ConduitM text Void (ResourceT IO) ()

And I suppose that this type, i.e. C.encodeUtf8C =$= x, does not unify to the expected second argument of CC.sourceFile?

1
haskellconduit
There's an instance Utf8 Text ByteString. Is something flipped around here? Do you actually need decode instead? I'm not super familiar with conduit, but what direction does your last line flow (right to left or left to right)? - Bartek Banachewicz
@BartekBanachewicz - hi. I updated my question with my understanding of the types. Thanks for your help! - Kevin Meredith
Please post the output of ghc-pkg list bytestring and ghc-pkg list mono-traversable. Also, what version of ghc are you using? Newer one should produce better error message in such cases. - Yuras
@Yuras - $ghc-pkg list bytestring /usr/local/Cellar/ghc/8.0.1_4/lib/ghc-8.0.1.20161213/package.conf.d bytestring-0.10.8.1 $ghc-pkg list mono-traversable /usr/local/Cellar/ghc/8.0.1_4/lib/ghc-8.0.1.20161213/package.conf.d. How do I tell which GHC I'm using on this stack project? - Kevin Meredith

1 Answers

2
votes

The sourceFile conduit produces a ByteString, that you need to decode into a Text for x to consume. Encoding refers to the opposite direction where you serialize Text to ByteString to be written to file.

Use decodeUtf8.

Why the types don't match

-- Ignoring the `Monad` constraint.

(=$=)      :: Conduit a m b -> ConduitM b c m r -> ConduitM a c m r

encodeUtf8 :: Utf8 text binary
           => Conduit text m binary

x          :: ConduitM Text Void m ()

To apply (=$=) to encodeUtf8, you must unify Conduit a m b and Conduit text m binary, so we get the following type equalities:

a ~ text
b ~ binary

Then we apply the result to x, unifying ConduitM b c m r and ConduitM Text Void m ():

b ~ Text
c ~ Void

Up to here the compiler doesn't complain, but we can already see a mismatch because of the two equalities involving b:

b ~ binary
b ~ Text

In the conduit-combinators library, the type variable binary is used to refer to types that represent raw binary data, typically ByteString, as opposed to more structured data like Text.

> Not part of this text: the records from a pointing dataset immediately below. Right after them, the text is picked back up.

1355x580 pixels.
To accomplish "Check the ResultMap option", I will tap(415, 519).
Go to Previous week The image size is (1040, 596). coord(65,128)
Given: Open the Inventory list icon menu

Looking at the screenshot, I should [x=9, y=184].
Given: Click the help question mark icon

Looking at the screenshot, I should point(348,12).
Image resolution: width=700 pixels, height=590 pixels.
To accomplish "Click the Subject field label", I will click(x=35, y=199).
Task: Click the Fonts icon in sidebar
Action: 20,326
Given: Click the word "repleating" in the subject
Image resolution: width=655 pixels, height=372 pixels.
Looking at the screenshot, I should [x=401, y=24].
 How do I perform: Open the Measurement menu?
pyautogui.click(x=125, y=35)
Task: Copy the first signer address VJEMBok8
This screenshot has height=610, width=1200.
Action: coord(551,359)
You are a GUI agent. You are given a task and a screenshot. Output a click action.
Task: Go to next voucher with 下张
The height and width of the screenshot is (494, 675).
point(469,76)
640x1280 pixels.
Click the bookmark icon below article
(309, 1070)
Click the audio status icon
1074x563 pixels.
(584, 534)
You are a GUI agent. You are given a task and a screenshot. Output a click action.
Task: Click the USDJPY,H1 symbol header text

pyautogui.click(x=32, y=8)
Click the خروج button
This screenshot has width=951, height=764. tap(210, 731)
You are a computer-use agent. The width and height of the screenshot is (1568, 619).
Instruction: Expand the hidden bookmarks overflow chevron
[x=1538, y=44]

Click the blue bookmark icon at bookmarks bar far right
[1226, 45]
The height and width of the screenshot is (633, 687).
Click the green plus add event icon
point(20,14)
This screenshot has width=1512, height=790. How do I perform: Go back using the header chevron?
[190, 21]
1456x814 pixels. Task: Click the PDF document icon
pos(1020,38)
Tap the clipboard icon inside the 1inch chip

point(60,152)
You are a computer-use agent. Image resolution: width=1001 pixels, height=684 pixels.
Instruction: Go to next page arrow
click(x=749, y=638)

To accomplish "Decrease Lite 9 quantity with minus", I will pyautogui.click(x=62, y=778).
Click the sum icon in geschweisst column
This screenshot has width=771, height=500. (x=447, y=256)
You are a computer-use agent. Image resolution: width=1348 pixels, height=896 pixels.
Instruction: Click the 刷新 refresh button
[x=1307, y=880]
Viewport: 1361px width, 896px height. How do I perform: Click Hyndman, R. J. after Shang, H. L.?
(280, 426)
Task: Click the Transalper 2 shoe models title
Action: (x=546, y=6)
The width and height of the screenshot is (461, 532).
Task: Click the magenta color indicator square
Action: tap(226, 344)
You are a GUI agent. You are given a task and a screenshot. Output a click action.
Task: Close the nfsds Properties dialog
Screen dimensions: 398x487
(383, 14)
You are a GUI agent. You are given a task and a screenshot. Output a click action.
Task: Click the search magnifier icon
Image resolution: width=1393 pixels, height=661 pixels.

If we continue, the result has type ConduitM a c m r, and that is being passed as the second argument of ($$).

-- Expanding Source and Sink definitions, renaming type variables.

($$) :: Monad m => ConduitM () d m () -> ConduitM d Void m e -> m e

sourceFile infile
     :: _ => ConduitM i ByteString m ()

Using source infile as the first argument, we unify ConduitM () d m () with ConduitM i ByteString m ().

i ~ ()
d ~ ByteString

And with our previous encodeUtf8C =$= x as the second argument of ($$), we unify ConduitM d Void m e with ConduitM a c m r.

a ~ d
c ~ Void
r ~ e

Focus on a and d, we have the following:

a ~ text
a ~ d
d ~ ByteString

Therefore text ~ ByteString, binary ~ Text. Now remember that to use encodeUtf8, we require a Utf8 text binary constraint, i.e., Utf8 ByteString Text, which is the wrong way around.